Antes de espalharmos as cartas sobre o xale de cetim preto, com as flores espanholas bordadas em cores suaves, ela terminou o assunto. “Quando estava no primeiro semestre da faculdade li um livro da Evelyn Reed que se chamava “Sexo contra sexo ou classe contra classe”. E junto com a leitura do “Balanço Final” Simone de Beauvoir, me transformei numa feminista de carteirinha. O texto que escrevi estava longe de ser um ensaio, devia ser, no mínimo, uma sinopse dos dois livros e, provavelmente, com os meus comentários entusiasmados sobre as minhas novas descobertas,afinal, era o início dos anos 80.

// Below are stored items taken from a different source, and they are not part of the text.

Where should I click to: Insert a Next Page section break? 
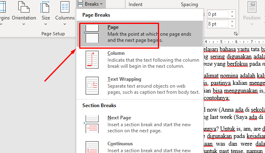pos(140,124)
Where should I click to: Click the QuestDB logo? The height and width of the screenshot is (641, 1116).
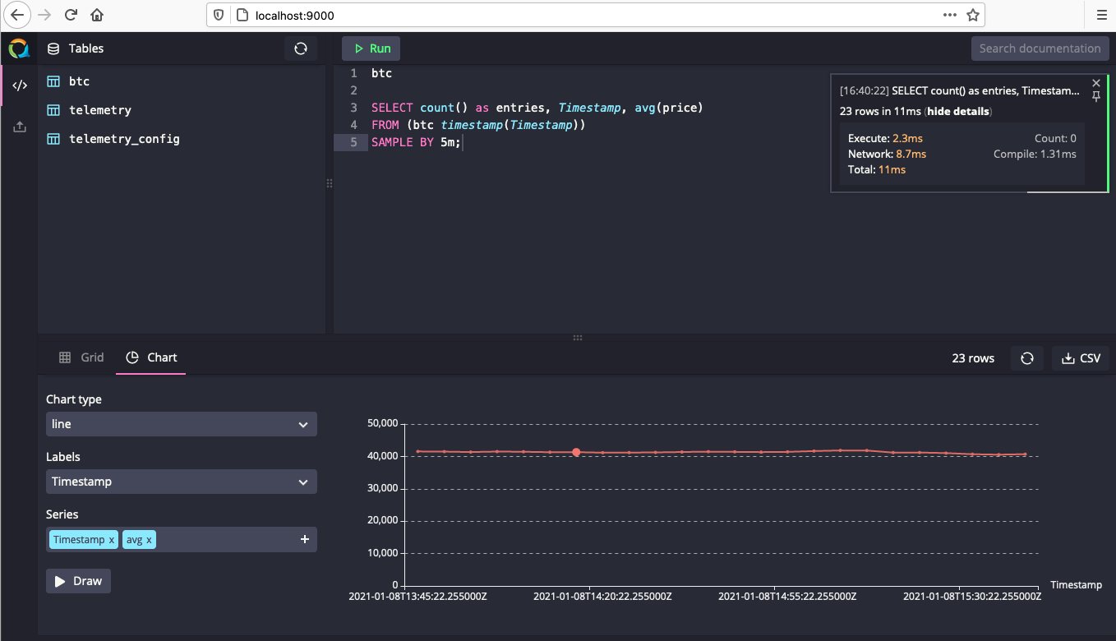[17, 48]
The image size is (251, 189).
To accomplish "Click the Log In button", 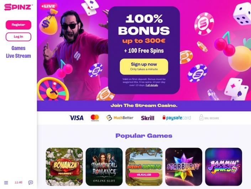I will [x=19, y=37].
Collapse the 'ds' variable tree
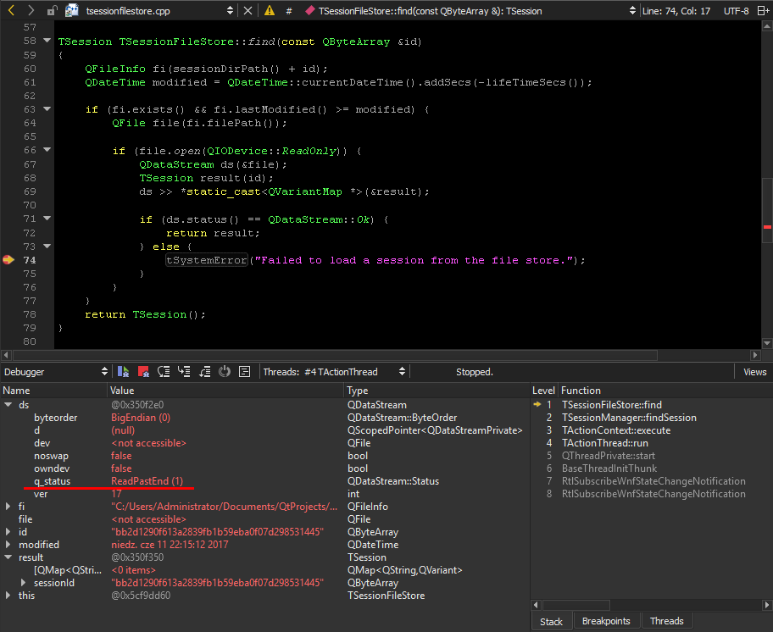Viewport: 773px width, 632px height. (x=8, y=405)
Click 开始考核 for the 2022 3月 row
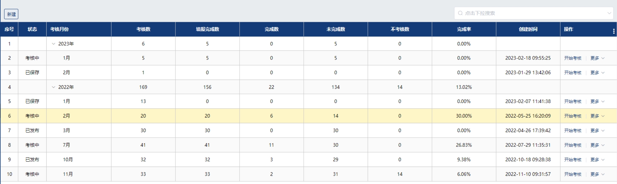617x184 pixels. coord(572,131)
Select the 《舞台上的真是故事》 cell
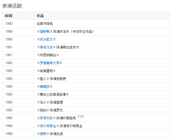The image size is (177, 140). tap(53, 94)
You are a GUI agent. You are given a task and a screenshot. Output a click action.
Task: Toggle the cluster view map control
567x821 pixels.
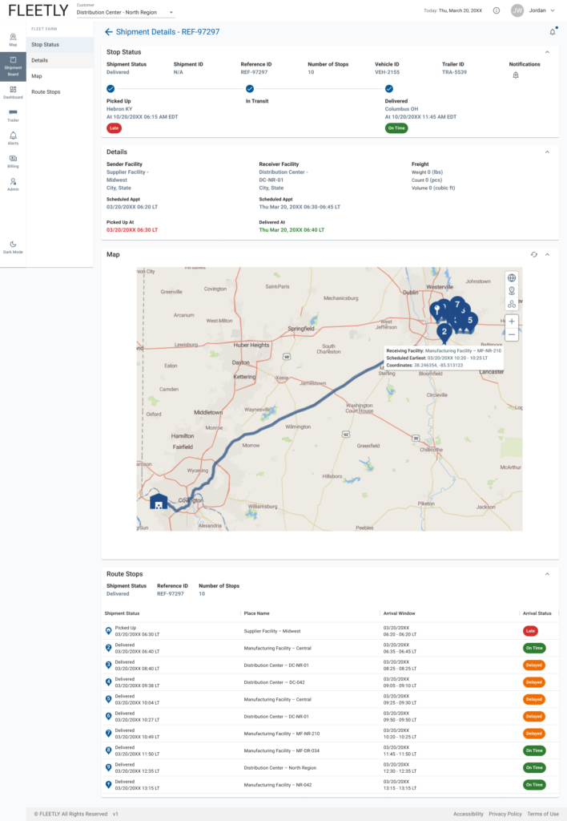click(x=512, y=303)
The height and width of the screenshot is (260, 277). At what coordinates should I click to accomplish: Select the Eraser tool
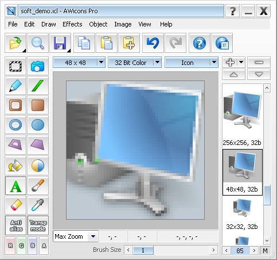pyautogui.click(x=15, y=205)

Agendei um horário com o editor do jornal, um homem descrito para mim, como absolutamente brilhante, com vasta experiência jornalística, um homem de esquerda e que eu cuidasse com as palavras para dar boa impressão. Acho que desta vez foi a Elizabeth Taylor que me salvou, para que ele me recebesse tão prontamente e convidou-me para descer para o escritório dele que ficava no porão de uma casa velha e antiga, e ali mesmo ergueu o meu vestido xadrezinho de vermelho e branco feito pela minha mãe e me atirou no chão, de bruços, correndo a minha calcinha para o lado, o corpo dele pesando sobre o meu e com a mão tapando a minha boca que dizia, tá doendo, dói muito, ao que ele repetia, só mais um pouquinho, já vai acabar.

Levantamos e enquanto ele abotoava o cinto me disse, já tive referências sobre a sua escrita e vou publicar o seu artigo na edição de domingo. O texto se chamava “Por uma nova antropologia” e seguramente era muito  ruim.

Tive dificuldade para endereçar o passo, uma dor demolidora no corpo e nas pernas como se tivesse sido partida ao meio. Fui devagar pra casa. Ele depois foi um dos mais importantes jornalistas do estado, premiado e tudo.

Toda vez que vou publicar um livro tenho um sonho recorrente, que estou nua e ferida autografando os livros e que a qualquer momento algo muito catastrófico pode acontecer. Custo a começar a escrever os livros, antes e durante a escrita ou depois de encerrada, sou tomada por longos períodos de silêncio e grande angústia. De total desvalia. E a sensação é a de estar fazendo algo proibido e que vou ser punida.

Agora estou velha e graças aos céus não me pareço mais com a Elizabeth Taylor. E quanto a escrever, eu ainda não parei de tentar, sempre medrosa, assustada, com medo das rejeições, atravessando profundas depressões,  e a cada tentativa o esforço é tão devastador que ainda não sei se vale a pena a escolha que fiz.” Foi esta a história que ela contou.

Eu e a minha amiga consulente decidimos adiar a consulta para outro dia, estávamos as duas muito tristes e emocionadas, daquele tipo de tristeza que esconde uma raiva pouco expressada pelas mulheres e que as fariam ter atitudes que os homens, nem nos seus piores pesadelos, seriam capazes de imaginar.